5. Fatty Acid Oxidation and ATP Formation
As glucose-deficient conditions impair the glycolytic pathway, cancer cells have to reduce their proliferation rate while increasing ATP and NADPH generation to promote survival. Due to lack of glucose intake, cancer cells acquire metabolites for oxidation from fatty acids, which are consumed in the citric acid cycle and oxidative phosphorylation to produce ATP. FAO, also known as beta-oxidation, is a catabolic countenance of the fatty acid metabolism and is linked with FAS in an exclusive manner [45]. FAS intermediate malonyl-CoA inhibits the main transport system, carnitine palmitoyltransferase 1 (CPT1), which transports exogenous or glucose-derived fatty acetyl-CoA into the mitochondria for beta-oxidation and later into oxidative phosphorylation [46]. Malonyl-CoA is produced via ACC, a gatekeeper for the reciprocal regulation between mutually exclusive FAO and FAS [47,48]. FAS requires substantial NADPH consumption for anabolic construction, while FAO principally produces ATP and NADPH. Therefore, in a glucose-starved condition, malonyl-CoA is a critical determinant of mitochondrial catabolic metabolism.
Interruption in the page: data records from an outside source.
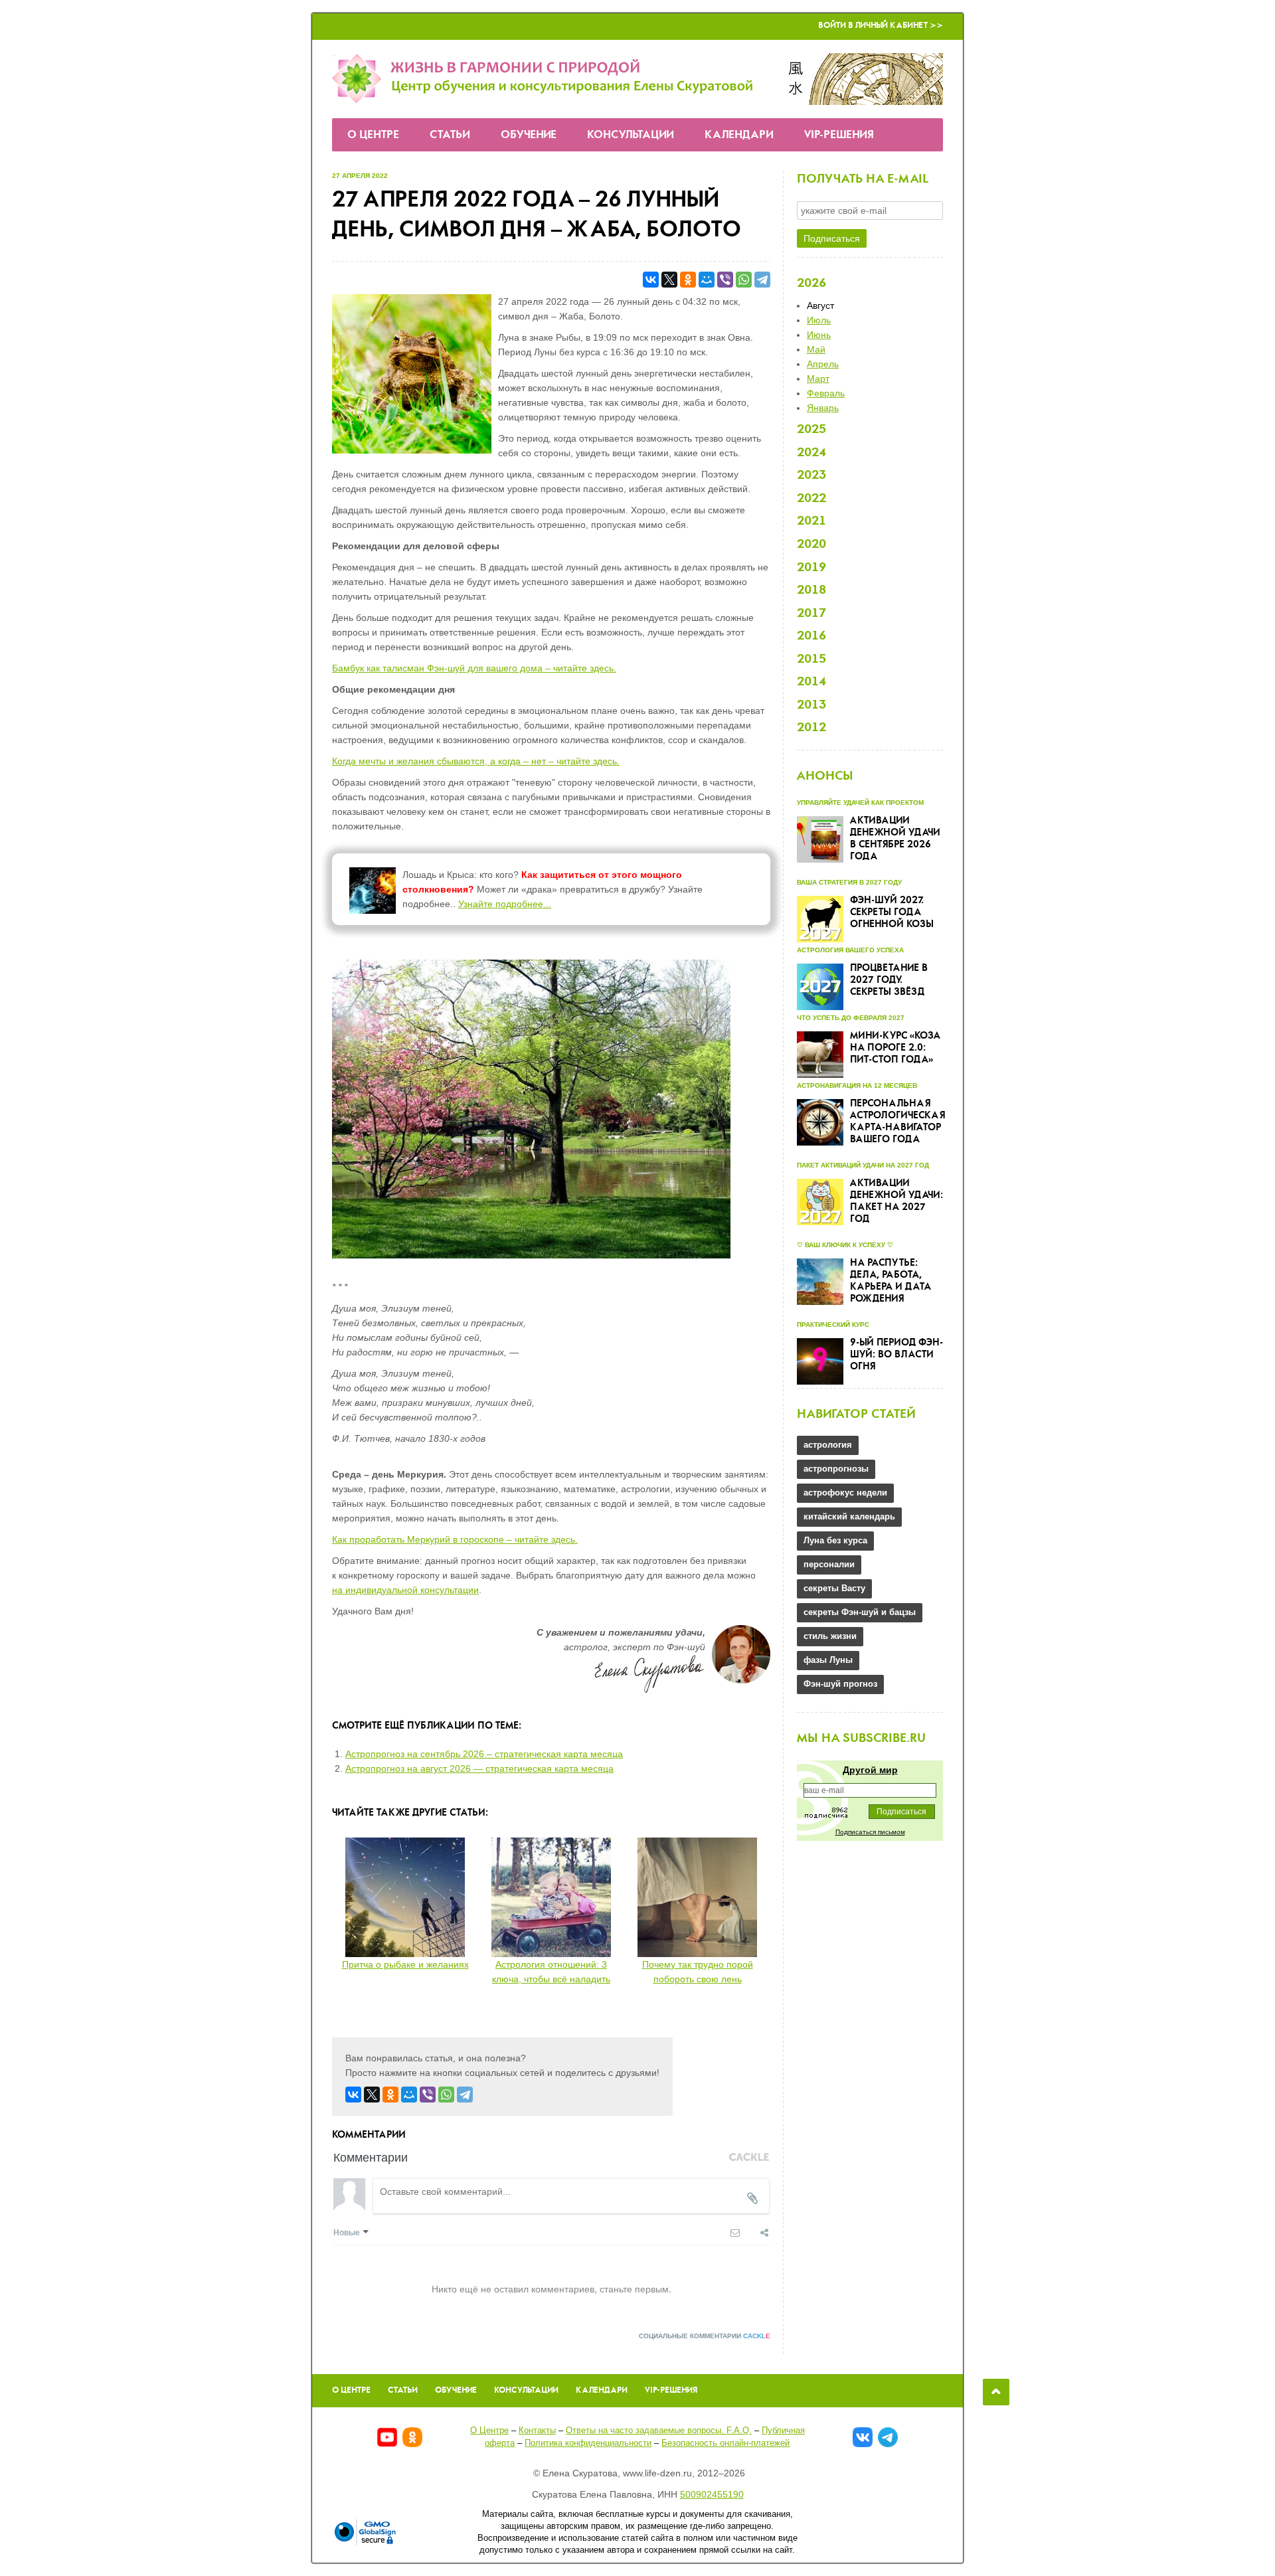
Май (816, 349)
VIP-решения (839, 135)
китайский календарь (849, 1516)
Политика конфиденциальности (588, 2443)
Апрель (823, 364)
During FAO, malonyl-CoA is controlled by ACC2 at the outer mitochondrial membrane, while ACC1 is located in the cytoplasm and mediates FAS [49]. In clinical samples, ACC2 was suppressed in various cancers, while ACC1 level was similar in neoplastic and normal tissue, indicating ACC2 activity and abundance comprise a core mitochondrial regulator in cancer [18]. Snail increased mitochondrial FAO and suppressed FAS by suppression of ACC2, reduced malonyl-CoA production, and subsequent increased CPT1 activity and TCA metabolites [18].
There has been growing evidence of the role of FAO during metastasis. FAO-associated genes are upregulated, inducing a metabolic shift during lymphatic metastasis [50]. Reduced intracellular ATP stimulates the liver kinase B1 (LKB1)-AMP-activated protein kinase (AMPK) pathway, which in turn inhibits ACC2. In addition, AMPK induces alternative NADPH for redox homeostasis in advanced glucose deficiency, wherein the PPP may be impaired [37]. In addition to glucose-depleted conditions, metastatic cells frequently encounter acidosis, which metabolically reprograms them toward FAO for adoption by mitochondrial hyperacetylation and ACC2 suppression [19,51,52]. These findings reinforce the significance of catabolic metabolism for tumor survival in stressful environments.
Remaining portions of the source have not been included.